-------- The records --------

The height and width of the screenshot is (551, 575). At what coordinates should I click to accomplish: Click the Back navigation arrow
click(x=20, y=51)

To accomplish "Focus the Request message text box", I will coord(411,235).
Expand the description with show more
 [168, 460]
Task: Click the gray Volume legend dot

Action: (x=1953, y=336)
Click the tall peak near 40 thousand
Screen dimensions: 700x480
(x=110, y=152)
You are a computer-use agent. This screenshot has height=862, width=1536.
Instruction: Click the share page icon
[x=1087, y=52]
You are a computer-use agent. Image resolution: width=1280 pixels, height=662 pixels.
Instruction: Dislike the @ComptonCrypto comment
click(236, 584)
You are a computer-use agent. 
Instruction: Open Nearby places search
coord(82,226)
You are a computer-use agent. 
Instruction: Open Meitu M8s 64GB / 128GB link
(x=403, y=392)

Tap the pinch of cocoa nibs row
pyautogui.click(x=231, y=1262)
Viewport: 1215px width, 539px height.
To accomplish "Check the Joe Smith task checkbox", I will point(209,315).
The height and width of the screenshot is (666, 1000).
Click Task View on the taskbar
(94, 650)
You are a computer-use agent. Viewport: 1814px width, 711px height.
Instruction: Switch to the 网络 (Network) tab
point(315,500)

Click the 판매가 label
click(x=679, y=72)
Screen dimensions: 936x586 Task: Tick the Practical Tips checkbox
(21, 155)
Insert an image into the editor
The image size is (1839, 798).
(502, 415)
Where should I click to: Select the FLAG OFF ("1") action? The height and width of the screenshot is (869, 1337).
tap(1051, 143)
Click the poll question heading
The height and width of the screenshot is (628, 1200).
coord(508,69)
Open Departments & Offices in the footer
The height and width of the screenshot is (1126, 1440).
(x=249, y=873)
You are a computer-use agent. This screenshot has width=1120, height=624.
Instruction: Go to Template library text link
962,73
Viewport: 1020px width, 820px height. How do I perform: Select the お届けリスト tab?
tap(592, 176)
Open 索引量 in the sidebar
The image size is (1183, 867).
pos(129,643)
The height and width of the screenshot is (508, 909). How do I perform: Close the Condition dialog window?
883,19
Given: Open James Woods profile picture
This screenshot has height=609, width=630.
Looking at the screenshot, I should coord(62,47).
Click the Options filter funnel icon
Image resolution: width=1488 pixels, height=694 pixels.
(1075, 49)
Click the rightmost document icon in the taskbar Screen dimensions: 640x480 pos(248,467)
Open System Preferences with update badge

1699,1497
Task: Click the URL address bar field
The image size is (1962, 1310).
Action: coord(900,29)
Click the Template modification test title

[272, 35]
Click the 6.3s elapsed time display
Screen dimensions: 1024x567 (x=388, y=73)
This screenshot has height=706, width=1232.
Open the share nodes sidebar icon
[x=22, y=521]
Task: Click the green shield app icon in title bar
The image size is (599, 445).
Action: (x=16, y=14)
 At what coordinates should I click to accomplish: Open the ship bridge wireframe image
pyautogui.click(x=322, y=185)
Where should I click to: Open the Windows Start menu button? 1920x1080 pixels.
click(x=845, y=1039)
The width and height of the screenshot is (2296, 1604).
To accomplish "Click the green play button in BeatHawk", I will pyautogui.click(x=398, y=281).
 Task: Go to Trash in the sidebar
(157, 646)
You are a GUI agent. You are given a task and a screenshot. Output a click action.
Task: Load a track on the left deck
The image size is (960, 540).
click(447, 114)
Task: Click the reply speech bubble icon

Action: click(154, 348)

--------

- Description of the task: Report every line of the records above that contains the word "This", copying each such line in full.

- Task output:
You are a computer-use agent. This screenshot has height=862, width=1536.
You are a computer-use agent. This screenshot has width=1120, height=624.
This screenshot has height=609, width=630.
This screenshot has height=706, width=1232.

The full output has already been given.